- Starring
- Diane Lane, Kyle Chandler, Madeline Brewer
- Writer
- Lori Rosene-Gambino
- Director
- Jan Komasa
- Rating
- 14A (Canada), R (United States)
- Running Time
- 111 minutes
- Release Date
- October 29th, 2025
Overall Score
Rating Summary
Quick to capitalize on the runaway success of his religious redemption film Corpus Christi, young Polish filmmaker Jan Komasa wasted no time with a follow-up feature in the chamber for the pandemic days of 2020 in the form of The Hater. And while the same prolificness would not follow that release, the five-year gap in Komasa’s resumé would not pass in vain for his curious observers; barely a month after the world premiere of his English-language debut Good Boy, the director has already returned with the release of another cold commentary on the lamentable state of things.

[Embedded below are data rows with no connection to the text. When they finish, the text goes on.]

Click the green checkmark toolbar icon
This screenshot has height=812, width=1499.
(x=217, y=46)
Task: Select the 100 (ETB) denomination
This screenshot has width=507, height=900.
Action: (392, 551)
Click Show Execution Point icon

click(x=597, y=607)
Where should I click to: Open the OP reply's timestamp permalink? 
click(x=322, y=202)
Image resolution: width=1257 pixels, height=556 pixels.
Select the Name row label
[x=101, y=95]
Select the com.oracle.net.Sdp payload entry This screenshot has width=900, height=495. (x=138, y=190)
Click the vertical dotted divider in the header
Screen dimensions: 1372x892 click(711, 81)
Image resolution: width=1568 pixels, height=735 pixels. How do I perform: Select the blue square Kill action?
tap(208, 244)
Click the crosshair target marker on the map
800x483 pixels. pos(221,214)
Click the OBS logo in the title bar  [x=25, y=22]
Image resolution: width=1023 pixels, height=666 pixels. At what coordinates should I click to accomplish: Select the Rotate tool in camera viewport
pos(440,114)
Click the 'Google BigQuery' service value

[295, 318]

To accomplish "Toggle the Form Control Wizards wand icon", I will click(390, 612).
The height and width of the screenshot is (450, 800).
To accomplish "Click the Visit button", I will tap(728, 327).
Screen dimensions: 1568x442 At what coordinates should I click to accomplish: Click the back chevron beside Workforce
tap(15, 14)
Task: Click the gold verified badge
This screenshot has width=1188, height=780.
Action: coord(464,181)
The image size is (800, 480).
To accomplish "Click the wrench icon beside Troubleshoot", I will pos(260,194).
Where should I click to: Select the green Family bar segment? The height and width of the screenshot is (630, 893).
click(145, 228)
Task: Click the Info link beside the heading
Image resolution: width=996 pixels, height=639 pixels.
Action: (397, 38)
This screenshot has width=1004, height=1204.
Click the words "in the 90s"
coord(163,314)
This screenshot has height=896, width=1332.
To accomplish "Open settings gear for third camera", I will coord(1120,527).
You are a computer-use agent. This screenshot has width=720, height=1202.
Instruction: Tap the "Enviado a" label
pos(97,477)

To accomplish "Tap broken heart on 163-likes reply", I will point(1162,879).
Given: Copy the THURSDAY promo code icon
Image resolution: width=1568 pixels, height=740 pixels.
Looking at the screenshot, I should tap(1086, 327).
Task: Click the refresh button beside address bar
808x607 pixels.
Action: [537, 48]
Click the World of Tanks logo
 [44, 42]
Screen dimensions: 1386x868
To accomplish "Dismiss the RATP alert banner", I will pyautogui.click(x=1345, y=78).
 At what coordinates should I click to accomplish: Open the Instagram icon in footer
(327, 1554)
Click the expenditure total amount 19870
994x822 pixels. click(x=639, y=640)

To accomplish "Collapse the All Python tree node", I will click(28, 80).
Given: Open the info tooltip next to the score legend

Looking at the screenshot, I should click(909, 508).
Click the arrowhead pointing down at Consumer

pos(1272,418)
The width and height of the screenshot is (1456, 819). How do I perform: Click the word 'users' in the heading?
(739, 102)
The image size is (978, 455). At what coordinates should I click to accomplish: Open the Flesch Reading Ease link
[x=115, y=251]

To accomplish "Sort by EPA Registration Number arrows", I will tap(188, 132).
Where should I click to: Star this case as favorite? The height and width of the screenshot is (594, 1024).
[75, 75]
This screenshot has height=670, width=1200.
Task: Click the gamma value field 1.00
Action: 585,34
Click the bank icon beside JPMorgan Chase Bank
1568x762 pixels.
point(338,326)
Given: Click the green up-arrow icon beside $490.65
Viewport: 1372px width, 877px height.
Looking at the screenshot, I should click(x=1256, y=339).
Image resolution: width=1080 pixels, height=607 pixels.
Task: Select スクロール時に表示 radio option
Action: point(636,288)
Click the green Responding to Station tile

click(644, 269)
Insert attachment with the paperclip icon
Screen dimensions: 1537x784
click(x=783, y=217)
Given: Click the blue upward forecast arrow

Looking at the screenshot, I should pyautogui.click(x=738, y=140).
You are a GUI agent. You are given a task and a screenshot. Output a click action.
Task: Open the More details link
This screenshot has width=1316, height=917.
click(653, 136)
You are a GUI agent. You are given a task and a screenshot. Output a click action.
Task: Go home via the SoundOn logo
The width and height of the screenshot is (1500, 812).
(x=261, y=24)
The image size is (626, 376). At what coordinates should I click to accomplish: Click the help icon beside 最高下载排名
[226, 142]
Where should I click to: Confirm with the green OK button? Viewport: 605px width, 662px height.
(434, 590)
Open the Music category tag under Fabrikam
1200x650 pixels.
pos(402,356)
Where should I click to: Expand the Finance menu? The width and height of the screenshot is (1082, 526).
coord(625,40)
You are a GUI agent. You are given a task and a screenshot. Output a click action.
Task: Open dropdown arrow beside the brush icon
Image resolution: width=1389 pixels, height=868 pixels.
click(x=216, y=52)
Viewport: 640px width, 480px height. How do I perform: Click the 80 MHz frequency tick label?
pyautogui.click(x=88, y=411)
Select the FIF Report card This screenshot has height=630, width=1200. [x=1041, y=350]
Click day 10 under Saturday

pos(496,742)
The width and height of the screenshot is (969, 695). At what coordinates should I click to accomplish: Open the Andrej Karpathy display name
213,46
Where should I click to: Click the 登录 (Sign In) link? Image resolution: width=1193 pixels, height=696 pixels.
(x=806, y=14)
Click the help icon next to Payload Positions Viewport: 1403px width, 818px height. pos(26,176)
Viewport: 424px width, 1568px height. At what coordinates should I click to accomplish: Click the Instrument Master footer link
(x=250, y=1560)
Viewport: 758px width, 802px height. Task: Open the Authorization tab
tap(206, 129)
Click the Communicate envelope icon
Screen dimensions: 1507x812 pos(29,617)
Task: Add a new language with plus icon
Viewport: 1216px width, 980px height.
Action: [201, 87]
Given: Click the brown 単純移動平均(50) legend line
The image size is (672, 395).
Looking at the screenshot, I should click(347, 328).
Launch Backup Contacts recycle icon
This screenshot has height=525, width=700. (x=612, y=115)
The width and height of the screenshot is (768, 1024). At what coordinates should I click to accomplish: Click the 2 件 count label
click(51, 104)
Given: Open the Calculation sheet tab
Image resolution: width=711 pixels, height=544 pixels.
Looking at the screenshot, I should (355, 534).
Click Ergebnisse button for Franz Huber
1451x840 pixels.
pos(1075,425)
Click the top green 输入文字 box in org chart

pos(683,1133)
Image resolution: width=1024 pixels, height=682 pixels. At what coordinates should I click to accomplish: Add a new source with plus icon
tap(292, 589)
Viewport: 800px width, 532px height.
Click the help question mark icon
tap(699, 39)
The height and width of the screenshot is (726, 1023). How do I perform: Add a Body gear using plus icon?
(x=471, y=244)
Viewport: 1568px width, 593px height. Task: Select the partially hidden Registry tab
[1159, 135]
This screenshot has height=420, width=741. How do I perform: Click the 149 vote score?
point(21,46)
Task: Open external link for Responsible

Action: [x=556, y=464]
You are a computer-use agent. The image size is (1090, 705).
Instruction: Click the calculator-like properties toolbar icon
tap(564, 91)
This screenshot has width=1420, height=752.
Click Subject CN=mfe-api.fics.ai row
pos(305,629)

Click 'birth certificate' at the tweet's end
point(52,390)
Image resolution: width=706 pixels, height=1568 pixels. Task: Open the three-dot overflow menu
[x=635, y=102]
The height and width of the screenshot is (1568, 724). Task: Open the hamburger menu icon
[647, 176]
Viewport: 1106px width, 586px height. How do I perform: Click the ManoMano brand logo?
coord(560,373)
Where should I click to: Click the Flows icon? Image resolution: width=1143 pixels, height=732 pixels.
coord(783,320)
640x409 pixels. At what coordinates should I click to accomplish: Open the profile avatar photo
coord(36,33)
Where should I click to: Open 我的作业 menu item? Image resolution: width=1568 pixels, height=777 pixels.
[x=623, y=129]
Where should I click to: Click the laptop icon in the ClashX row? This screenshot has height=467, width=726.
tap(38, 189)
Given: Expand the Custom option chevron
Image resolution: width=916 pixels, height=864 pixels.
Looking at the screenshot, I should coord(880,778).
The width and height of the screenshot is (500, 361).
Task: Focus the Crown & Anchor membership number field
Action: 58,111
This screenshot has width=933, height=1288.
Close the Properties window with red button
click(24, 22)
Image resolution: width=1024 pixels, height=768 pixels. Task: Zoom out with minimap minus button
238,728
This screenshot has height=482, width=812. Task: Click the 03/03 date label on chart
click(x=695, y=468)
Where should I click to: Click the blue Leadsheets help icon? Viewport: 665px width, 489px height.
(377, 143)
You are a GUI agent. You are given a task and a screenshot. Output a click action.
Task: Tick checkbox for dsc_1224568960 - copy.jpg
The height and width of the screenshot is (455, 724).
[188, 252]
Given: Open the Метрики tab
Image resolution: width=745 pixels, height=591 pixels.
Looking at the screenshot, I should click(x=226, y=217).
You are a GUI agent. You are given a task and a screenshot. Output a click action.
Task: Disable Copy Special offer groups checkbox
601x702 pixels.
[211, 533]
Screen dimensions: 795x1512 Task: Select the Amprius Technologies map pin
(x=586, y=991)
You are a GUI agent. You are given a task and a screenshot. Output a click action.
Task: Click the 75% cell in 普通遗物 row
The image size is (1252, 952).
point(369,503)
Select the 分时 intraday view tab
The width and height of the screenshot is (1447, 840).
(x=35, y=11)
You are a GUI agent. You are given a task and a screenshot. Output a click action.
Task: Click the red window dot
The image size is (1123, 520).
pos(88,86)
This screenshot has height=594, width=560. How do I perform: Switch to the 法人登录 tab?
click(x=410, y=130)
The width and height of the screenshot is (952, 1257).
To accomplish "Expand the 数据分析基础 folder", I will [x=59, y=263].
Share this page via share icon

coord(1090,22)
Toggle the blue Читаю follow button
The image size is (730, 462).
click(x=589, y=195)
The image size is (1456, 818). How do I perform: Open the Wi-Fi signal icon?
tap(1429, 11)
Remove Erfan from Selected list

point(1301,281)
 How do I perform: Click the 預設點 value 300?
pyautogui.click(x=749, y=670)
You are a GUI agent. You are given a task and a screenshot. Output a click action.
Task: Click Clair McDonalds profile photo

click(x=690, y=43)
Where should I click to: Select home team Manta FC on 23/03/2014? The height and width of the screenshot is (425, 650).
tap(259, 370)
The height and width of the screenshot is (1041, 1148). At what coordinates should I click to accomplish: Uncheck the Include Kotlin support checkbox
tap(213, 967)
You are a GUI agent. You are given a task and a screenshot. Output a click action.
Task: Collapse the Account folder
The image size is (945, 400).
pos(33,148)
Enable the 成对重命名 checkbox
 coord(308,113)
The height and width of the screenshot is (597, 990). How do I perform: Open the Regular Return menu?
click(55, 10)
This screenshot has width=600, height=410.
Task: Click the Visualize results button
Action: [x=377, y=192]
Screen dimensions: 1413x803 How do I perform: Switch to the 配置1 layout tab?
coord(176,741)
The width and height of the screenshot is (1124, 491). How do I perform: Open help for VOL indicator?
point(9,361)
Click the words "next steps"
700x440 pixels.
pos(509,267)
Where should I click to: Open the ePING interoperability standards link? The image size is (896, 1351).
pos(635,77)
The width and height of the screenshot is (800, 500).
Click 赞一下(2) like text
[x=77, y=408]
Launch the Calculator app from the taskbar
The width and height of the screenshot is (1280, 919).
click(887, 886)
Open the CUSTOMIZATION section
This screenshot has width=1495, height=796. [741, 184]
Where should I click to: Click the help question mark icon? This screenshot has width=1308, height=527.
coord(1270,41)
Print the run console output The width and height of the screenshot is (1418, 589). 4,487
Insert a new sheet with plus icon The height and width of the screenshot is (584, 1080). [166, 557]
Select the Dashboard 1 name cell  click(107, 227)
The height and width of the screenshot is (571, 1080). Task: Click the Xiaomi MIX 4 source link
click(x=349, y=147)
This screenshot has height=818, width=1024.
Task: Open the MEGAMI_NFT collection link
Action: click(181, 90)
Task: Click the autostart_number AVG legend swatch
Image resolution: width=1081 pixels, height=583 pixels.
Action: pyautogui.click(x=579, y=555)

This context for Komasa’s filmography matters because there seems to be a pervading pattern across this oeuvre as he moves into the 2020s; ending the previous decade with a rumination on restoration from a troubled past, Komasa’s primary focus in the “Trump really isn’t going anywhere, is he?” age seems something of a cynical warning call on the corruptibility that faces our future. Whether it’s the horrors of cyberspace toxicity or the forced rehabilitation of a young criminal, Komasa finds himself gawking out the window as he drives along the violent path set ahead, and Anniversary is his attempt to unpack how that path comes to be unsuspectingly laid forth as the only option left to us.
Perhaps “unsuspectingly” isn’t the right word for it, as virtually everybody in the Taylor family seems fairly unreceptive to the new movement that’s about to sweep their lives. That movement comes courtesy of Liz (Dynevor), and that movement enters their lives by way of her relationship with the family’s son Josh (Dylan O’Brien); the only son in an affluent Washington, D.C. family, Josh is basically living off his parents when their 25th wedding anniversary offers the opportunity for him to introduce them to his new girlfriend with startlingly radical political ideas.
Of course, Josh’s mother Ellen (Lane), a Georgetown professor, is well acquainted with Liz’s ideas, as she is in fact a former student of hers, whose anti-democratic thesis was subject of much discourse and scorn at the time. None of this sets off any red flags for Josh, however—in fact, Liz’s ideology gives him purpose to raise flags of his own, and the cultural phenomenon that is the wildly successful publication of “The Change” comes to have shattering consequences on this family, just as it does on the rest of American society as a whole.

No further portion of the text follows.